L’autorité de Vauban n’est pas la seule que nous puissions invoquer. On connaît cette réponse d’Henri IV à une députation de la bourgeoisie parisienne : « On prétend que je veux faire des citadelles, c’est une calomnie. Je ne veux de citadelles que dans le cœur de mes sujets. »

Dans ses ouvrages classiques, Cormontaigne définissait les citadelles, « des fortifications destinées à contenir la bourgeoisie des villes et à faire respecter les ordres du prince. » On le voit, Cormontaigne, notre plus célèbre ingénieur après Vauban, disait les choses tout crûment.

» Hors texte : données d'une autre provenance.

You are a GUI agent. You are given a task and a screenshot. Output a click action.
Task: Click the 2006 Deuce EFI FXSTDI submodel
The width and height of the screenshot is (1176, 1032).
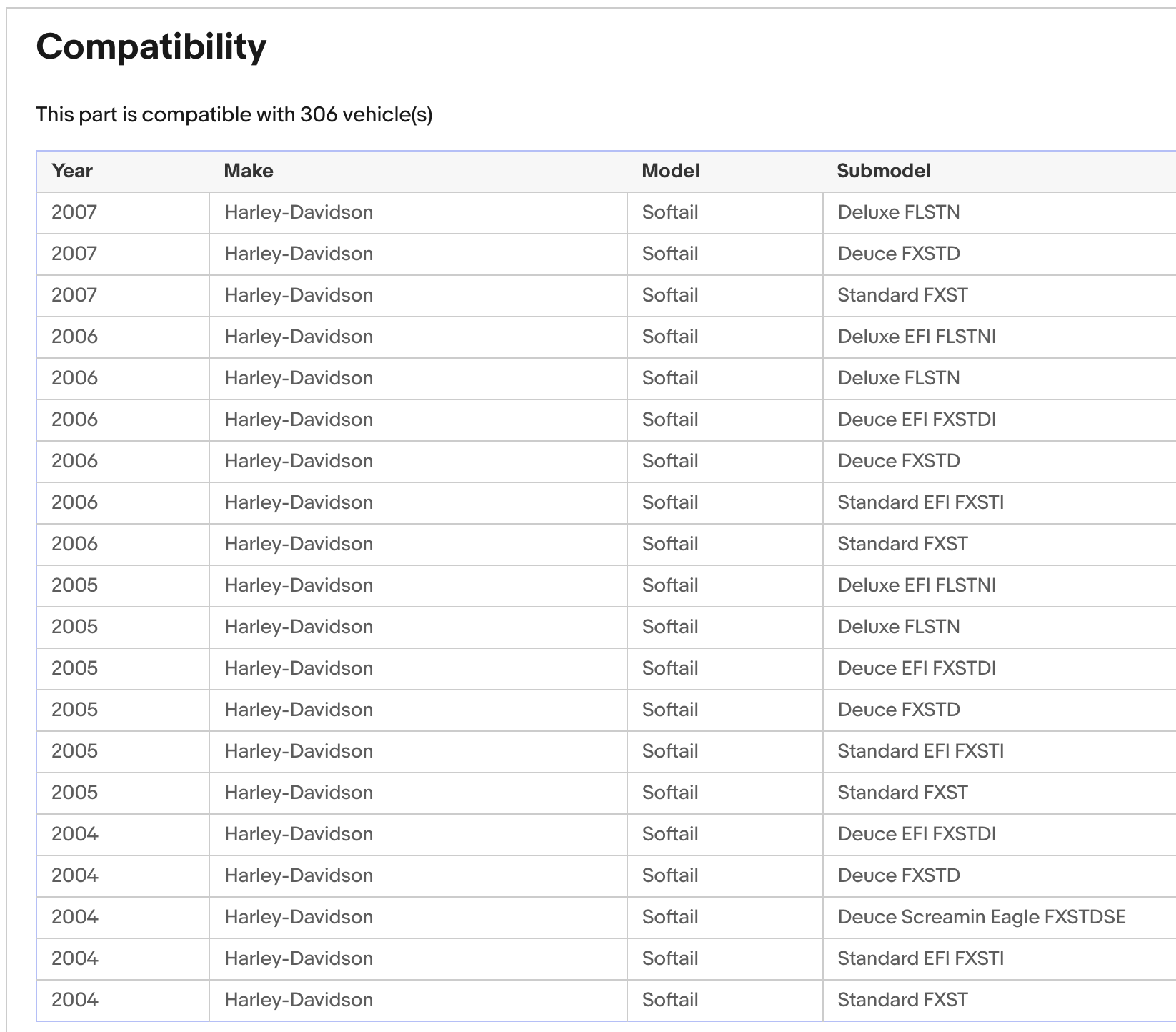click(916, 420)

Carnot (ce grand nom se place naturellement à côté de ceux que je viens de citer), Carnot, comme ses illustres prédécesseurs, ne voyait guère dans les citadelles que le moyen d’opprimer les citoyens. Aussi, en 1792, proposa-t-il à l’Assemblée législative de démolir les faces de ces ouvrages qui les isolaient, qui les séparaient des autres fortifications. Cette proposition, non agréée alors, reçut plus tard son exécution à Metz. Les bastions intérieurs de l’ancienne citadelle n’existent plus ; aucun canon des remparts n’est aujourd’hui tourné du côté de la ville.